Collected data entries
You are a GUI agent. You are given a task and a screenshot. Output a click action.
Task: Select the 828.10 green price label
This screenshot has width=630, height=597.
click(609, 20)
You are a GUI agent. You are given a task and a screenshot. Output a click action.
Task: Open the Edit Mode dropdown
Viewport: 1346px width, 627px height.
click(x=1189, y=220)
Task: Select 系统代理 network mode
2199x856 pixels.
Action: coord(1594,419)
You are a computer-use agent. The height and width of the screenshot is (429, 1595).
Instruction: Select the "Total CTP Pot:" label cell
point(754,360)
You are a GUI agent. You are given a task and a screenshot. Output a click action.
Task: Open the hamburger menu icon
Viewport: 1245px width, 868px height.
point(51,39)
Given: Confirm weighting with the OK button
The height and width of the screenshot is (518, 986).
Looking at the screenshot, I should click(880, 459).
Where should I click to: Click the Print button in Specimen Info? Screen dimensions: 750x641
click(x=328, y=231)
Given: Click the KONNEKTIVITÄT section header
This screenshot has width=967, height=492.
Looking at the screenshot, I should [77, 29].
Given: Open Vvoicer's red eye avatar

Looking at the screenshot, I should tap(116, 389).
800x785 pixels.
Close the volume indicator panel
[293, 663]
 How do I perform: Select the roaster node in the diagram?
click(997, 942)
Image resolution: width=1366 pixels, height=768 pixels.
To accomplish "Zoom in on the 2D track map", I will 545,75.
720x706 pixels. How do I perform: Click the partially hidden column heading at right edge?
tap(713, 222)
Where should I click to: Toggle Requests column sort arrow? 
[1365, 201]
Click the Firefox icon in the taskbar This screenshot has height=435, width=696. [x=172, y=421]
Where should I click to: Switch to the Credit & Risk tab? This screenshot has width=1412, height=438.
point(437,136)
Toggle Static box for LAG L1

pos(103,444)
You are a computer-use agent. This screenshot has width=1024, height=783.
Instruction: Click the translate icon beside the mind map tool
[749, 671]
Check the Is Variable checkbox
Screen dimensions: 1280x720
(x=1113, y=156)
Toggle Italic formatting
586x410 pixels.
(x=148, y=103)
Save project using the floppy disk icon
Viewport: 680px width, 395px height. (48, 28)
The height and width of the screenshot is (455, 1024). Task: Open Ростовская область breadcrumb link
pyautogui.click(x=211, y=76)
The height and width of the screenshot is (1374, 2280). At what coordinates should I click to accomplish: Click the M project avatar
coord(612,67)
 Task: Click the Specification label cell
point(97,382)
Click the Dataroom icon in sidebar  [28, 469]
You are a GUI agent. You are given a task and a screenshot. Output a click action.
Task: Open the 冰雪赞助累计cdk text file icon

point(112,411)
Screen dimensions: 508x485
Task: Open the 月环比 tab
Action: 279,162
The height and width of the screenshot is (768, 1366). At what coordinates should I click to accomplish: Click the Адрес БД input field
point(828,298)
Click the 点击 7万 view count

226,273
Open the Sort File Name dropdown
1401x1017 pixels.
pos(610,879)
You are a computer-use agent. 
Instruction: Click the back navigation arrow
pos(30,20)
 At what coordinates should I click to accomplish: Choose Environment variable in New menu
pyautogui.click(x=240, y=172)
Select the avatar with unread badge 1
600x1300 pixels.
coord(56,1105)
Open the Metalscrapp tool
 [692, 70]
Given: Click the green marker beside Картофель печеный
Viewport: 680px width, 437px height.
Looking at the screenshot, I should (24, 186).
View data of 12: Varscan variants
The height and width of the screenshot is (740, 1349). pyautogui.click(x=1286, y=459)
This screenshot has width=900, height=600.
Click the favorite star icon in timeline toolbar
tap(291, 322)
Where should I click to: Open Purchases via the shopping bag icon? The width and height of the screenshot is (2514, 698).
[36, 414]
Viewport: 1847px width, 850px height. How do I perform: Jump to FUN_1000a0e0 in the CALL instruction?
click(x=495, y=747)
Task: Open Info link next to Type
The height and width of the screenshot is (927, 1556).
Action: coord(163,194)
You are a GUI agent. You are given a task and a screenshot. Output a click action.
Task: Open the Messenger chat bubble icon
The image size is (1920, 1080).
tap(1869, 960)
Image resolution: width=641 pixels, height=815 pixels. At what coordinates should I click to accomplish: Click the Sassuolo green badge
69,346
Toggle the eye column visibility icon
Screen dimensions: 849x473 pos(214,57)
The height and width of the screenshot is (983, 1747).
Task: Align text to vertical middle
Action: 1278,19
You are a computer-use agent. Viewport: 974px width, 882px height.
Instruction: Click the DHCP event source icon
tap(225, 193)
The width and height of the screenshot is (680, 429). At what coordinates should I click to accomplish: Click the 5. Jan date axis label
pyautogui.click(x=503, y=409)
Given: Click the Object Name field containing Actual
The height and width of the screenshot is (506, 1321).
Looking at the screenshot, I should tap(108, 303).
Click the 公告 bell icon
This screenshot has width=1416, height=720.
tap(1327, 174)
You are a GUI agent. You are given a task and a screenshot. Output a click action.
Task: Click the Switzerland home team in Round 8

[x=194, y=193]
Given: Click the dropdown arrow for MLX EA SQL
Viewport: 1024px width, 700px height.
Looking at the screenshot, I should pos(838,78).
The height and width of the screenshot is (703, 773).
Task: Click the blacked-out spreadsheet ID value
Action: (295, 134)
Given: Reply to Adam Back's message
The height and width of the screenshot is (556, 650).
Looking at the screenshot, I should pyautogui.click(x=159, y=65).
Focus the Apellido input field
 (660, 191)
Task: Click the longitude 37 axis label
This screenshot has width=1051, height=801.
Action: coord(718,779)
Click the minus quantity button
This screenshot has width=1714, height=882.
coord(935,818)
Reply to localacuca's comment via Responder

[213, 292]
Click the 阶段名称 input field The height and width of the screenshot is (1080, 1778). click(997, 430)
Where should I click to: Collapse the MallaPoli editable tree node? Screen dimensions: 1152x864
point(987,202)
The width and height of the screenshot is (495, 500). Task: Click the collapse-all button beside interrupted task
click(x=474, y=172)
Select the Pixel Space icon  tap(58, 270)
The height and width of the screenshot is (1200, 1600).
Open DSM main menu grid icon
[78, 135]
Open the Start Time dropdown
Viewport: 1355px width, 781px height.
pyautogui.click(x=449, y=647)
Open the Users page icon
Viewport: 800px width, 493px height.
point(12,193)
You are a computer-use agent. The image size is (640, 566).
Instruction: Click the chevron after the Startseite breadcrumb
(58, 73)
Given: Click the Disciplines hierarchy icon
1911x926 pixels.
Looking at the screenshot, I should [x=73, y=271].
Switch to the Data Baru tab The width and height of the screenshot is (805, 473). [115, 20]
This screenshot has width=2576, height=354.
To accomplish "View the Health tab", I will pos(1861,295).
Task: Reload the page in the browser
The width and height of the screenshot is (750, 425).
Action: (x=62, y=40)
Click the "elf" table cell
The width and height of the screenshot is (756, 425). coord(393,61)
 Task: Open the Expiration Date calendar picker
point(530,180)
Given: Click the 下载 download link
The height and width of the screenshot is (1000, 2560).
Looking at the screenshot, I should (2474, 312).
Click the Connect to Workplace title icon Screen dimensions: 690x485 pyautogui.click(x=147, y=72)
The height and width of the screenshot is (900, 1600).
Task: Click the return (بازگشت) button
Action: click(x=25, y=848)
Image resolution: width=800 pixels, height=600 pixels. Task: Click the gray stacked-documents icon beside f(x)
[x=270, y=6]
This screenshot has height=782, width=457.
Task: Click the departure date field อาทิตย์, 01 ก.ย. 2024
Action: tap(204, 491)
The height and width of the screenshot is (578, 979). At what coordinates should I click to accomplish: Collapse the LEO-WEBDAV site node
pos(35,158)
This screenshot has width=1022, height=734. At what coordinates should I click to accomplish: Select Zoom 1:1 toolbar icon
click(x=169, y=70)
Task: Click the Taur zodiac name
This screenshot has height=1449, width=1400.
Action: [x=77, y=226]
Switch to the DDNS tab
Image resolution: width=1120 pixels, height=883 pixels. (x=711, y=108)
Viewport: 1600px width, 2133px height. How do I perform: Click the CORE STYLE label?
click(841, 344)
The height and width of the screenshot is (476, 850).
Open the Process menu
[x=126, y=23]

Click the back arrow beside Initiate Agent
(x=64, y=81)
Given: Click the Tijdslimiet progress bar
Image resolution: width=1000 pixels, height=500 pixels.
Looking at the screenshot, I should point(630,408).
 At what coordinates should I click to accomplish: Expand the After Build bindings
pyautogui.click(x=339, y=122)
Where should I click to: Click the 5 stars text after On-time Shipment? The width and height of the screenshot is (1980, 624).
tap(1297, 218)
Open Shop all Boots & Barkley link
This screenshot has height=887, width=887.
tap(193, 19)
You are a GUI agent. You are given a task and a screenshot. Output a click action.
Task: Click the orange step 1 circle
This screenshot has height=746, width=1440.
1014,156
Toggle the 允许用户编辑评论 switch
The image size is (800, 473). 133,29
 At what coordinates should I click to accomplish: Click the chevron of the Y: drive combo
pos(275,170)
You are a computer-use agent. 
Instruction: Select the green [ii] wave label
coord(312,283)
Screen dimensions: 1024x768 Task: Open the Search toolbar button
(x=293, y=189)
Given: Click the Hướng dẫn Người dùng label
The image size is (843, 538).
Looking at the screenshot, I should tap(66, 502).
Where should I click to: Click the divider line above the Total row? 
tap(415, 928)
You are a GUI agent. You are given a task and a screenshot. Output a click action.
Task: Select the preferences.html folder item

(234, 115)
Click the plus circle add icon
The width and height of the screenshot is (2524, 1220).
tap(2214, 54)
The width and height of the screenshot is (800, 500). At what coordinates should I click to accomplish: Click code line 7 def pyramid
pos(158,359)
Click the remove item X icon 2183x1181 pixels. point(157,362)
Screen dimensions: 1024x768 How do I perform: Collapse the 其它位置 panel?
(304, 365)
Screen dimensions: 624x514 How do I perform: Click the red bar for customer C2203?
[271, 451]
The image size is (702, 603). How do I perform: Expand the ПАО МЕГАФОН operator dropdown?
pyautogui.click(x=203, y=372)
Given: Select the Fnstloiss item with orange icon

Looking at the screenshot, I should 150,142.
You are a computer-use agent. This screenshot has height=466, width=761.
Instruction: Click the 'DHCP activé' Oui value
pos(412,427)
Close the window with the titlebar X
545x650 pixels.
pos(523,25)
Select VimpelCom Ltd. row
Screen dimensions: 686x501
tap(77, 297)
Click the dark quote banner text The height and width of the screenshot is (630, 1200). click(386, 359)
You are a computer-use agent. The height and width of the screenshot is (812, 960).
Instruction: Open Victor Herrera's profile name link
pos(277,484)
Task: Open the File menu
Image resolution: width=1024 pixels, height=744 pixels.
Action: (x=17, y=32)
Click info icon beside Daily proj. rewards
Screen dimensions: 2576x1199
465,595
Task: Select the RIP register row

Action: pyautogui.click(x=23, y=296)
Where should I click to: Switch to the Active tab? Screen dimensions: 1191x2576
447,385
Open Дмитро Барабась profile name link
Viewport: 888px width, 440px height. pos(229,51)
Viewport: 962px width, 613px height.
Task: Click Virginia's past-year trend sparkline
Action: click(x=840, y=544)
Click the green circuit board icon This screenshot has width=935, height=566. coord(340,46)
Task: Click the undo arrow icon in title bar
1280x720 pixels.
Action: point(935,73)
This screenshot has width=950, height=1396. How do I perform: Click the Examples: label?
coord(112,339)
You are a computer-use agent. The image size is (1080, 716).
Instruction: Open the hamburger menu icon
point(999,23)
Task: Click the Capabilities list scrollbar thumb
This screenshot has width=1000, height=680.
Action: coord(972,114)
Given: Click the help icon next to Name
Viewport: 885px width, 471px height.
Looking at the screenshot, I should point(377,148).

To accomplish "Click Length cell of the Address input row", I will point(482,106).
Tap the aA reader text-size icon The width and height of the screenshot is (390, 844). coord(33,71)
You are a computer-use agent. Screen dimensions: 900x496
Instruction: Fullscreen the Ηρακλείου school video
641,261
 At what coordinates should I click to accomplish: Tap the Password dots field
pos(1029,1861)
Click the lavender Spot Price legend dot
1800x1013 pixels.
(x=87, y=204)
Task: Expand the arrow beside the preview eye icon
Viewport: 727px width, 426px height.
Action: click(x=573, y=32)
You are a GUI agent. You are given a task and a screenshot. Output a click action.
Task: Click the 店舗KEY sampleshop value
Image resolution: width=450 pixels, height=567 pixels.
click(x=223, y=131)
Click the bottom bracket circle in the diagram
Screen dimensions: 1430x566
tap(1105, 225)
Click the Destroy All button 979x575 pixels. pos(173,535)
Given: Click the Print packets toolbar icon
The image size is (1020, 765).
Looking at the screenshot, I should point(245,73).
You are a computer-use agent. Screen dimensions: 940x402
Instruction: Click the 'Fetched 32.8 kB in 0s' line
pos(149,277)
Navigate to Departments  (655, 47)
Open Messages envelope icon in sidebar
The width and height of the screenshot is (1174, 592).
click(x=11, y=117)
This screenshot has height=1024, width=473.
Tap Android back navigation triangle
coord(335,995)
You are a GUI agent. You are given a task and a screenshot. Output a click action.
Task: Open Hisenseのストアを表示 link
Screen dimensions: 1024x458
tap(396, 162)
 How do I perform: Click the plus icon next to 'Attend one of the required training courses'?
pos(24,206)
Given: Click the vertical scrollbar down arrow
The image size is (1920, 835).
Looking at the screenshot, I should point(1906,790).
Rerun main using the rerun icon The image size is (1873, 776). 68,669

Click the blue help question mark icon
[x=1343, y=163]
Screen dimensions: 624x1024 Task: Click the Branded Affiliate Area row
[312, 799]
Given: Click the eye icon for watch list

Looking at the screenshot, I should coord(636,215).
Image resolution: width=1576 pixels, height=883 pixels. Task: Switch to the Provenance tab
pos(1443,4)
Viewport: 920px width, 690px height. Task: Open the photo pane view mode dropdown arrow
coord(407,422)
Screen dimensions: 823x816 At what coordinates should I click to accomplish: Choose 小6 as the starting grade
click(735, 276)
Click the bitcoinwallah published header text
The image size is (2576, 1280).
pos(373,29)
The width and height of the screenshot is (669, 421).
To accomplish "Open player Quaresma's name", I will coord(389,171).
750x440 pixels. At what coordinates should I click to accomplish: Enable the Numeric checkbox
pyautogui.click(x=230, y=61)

* **Work instruction**
Set down each line exactly as it appears, starting at the top of the data and ending at the line containing "Task: Open the Edit Mode dropdown", and include no other lines.

* **Solution to the problem**
You are a GUI agent. You are given a task and a screenshot. Output a click action.
Task: Select the 828.10 green price label
This screenshot has width=630, height=597.
click(609, 20)
You are a GUI agent. You are given a task and a screenshot. Output a click action.
Task: Open the Edit Mode dropdown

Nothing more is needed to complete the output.